** Opening Input block **

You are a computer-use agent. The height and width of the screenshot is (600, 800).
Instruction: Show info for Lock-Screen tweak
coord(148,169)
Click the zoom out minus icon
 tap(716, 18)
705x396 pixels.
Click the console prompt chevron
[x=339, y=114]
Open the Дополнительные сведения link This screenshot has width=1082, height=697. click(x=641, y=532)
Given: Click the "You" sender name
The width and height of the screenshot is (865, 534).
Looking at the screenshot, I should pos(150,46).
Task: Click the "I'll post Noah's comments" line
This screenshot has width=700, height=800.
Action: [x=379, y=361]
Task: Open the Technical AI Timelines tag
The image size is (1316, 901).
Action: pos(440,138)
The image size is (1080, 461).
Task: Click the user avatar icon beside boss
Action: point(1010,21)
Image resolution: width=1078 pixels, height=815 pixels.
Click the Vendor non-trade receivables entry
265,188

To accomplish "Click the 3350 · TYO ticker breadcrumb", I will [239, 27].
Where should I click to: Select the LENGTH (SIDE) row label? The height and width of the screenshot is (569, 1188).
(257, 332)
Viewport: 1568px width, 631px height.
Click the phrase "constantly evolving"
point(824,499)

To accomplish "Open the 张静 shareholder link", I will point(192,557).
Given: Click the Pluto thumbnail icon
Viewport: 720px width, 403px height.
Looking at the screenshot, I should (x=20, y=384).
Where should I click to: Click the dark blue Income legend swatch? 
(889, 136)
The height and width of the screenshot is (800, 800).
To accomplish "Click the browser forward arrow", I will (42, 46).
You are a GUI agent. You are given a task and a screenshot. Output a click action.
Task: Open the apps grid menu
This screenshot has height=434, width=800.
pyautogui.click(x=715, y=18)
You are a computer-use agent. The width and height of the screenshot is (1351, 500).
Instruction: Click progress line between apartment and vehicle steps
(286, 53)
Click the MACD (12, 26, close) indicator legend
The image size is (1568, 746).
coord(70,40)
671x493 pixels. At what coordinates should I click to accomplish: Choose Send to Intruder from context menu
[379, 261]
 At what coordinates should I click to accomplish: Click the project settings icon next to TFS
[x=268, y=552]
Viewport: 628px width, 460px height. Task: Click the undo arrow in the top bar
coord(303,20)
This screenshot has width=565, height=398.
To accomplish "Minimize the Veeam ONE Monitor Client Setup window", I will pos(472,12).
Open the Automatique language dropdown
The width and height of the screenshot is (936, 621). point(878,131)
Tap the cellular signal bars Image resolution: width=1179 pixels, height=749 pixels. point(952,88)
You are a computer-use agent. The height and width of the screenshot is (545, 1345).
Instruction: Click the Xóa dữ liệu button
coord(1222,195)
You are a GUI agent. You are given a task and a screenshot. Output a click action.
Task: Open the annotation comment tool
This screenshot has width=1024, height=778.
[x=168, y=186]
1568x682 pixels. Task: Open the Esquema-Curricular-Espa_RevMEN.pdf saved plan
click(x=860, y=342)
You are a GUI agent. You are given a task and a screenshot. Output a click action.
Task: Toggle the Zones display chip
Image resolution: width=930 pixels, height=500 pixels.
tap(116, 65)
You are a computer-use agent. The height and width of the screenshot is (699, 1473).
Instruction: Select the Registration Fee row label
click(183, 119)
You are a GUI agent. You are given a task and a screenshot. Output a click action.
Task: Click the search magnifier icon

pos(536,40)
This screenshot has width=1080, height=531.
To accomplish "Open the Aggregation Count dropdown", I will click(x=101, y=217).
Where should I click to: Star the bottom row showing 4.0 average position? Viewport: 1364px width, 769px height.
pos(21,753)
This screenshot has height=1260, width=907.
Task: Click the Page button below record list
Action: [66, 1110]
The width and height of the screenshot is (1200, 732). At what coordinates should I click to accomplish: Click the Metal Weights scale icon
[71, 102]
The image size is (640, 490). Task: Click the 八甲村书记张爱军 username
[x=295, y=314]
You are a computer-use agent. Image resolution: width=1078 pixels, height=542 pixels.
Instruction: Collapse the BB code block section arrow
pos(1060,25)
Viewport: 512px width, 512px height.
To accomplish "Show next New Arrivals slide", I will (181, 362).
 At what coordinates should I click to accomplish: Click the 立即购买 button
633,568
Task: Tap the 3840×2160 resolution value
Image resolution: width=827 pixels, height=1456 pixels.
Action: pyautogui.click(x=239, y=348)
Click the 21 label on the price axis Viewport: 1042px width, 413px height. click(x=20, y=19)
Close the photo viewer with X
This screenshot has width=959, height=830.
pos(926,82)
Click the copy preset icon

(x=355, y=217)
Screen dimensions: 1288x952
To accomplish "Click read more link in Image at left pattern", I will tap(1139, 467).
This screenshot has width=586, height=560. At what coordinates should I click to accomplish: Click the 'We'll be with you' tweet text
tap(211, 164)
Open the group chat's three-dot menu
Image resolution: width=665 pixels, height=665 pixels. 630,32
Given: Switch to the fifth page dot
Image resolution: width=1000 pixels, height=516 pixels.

** Closing Input block **

What is wanted is the complete set of entries, returned verbatim.

You are a computer-use agent. The height and width of the screenshot is (600, 800).
Instruction: Show info for Lock-Screen tweak
coord(148,169)
Click the zoom out minus icon
 tap(716, 18)
705x396 pixels.
Click the console prompt chevron
[x=339, y=114]
Open the Дополнительные сведения link This screenshot has width=1082, height=697. click(x=641, y=532)
Given: Click the "You" sender name
The width and height of the screenshot is (865, 534).
Looking at the screenshot, I should pos(150,46).
Task: Click the "I'll post Noah's comments" line
This screenshot has width=700, height=800.
Action: [x=379, y=361]
Task: Open the Technical AI Timelines tag
The image size is (1316, 901).
Action: pos(440,138)
The image size is (1080, 461).
Task: Click the user avatar icon beside boss
Action: point(1010,21)
Image resolution: width=1078 pixels, height=815 pixels.
Click the Vendor non-trade receivables entry
265,188

To accomplish "Click the 3350 · TYO ticker breadcrumb", I will [239, 27].
Where should I click to: Select the LENGTH (SIDE) row label? The height and width of the screenshot is (569, 1188).
(257, 332)
Viewport: 1568px width, 631px height.
Click the phrase "constantly evolving"
point(824,499)

To accomplish "Open the 张静 shareholder link", I will point(192,557).
Given: Click the Pluto thumbnail icon
Viewport: 720px width, 403px height.
Looking at the screenshot, I should (x=20, y=384).
Where should I click to: Click the dark blue Income legend swatch? 
(889, 136)
The height and width of the screenshot is (800, 800).
To accomplish "Click the browser forward arrow", I will (42, 46).
You are a GUI agent. You are given a task and a screenshot. Output a click action.
Task: Open the apps grid menu
This screenshot has height=434, width=800.
pyautogui.click(x=715, y=18)
You are a computer-use agent. The width and height of the screenshot is (1351, 500).
Instruction: Click progress line between apartment and vehicle steps
(286, 53)
Click the MACD (12, 26, close) indicator legend
The image size is (1568, 746).
coord(70,40)
671x493 pixels. At what coordinates should I click to accomplish: Choose Send to Intruder from context menu
[379, 261]
 At what coordinates should I click to accomplish: Click the project settings icon next to TFS
[x=268, y=552]
Viewport: 628px width, 460px height. Task: Click the undo arrow in the top bar
coord(303,20)
This screenshot has width=565, height=398.
To accomplish "Minimize the Veeam ONE Monitor Client Setup window", I will pos(472,12).
Open the Automatique language dropdown
The width and height of the screenshot is (936, 621). point(878,131)
Tap the cellular signal bars Image resolution: width=1179 pixels, height=749 pixels. point(952,88)
You are a computer-use agent. The height and width of the screenshot is (545, 1345).
Instruction: Click the Xóa dữ liệu button
coord(1222,195)
You are a GUI agent. You are given a task and a screenshot. Output a click action.
Task: Open the annotation comment tool
This screenshot has width=1024, height=778.
[x=168, y=186]
1568x682 pixels. Task: Open the Esquema-Curricular-Espa_RevMEN.pdf saved plan
click(x=860, y=342)
You are a GUI agent. You are given a task and a screenshot. Output a click action.
Task: Toggle the Zones display chip
Image resolution: width=930 pixels, height=500 pixels.
tap(116, 65)
You are a computer-use agent. The height and width of the screenshot is (699, 1473).
Instruction: Select the Registration Fee row label
click(183, 119)
You are a GUI agent. You are given a task and a screenshot. Output a click action.
Task: Click the search magnifier icon

pos(536,40)
This screenshot has width=1080, height=531.
To accomplish "Open the Aggregation Count dropdown", I will click(x=101, y=217).
Where should I click to: Star the bottom row showing 4.0 average position? Viewport: 1364px width, 769px height.
pos(21,753)
This screenshot has height=1260, width=907.
Task: Click the Page button below record list
Action: [66, 1110]
The width and height of the screenshot is (1200, 732). At what coordinates should I click to accomplish: Click the Metal Weights scale icon
[71, 102]
The image size is (640, 490). Task: Click the 八甲村书记张爱军 username
[x=295, y=314]
You are a computer-use agent. Image resolution: width=1078 pixels, height=542 pixels.
Instruction: Collapse the BB code block section arrow
pos(1060,25)
Viewport: 512px width, 512px height.
To accomplish "Show next New Arrivals slide", I will (181, 362).
 At what coordinates should I click to accomplish: Click the 立即购买 button
633,568
Task: Tap the 3840×2160 resolution value
Image resolution: width=827 pixels, height=1456 pixels.
Action: pyautogui.click(x=239, y=348)
Click the 21 label on the price axis Viewport: 1042px width, 413px height. click(x=20, y=19)
Close the photo viewer with X
This screenshot has width=959, height=830.
pos(926,82)
Click the copy preset icon

(x=355, y=217)
Screen dimensions: 1288x952
To accomplish "Click read more link in Image at left pattern", I will tap(1139, 467).
This screenshot has width=586, height=560. At what coordinates should I click to accomplish: Click the 'We'll be with you' tweet text
tap(211, 164)
Open the group chat's three-dot menu
Image resolution: width=665 pixels, height=665 pixels. 630,32
Given: Switch to the fifth page dot
Image resolution: width=1000 pixels, height=516 pixels.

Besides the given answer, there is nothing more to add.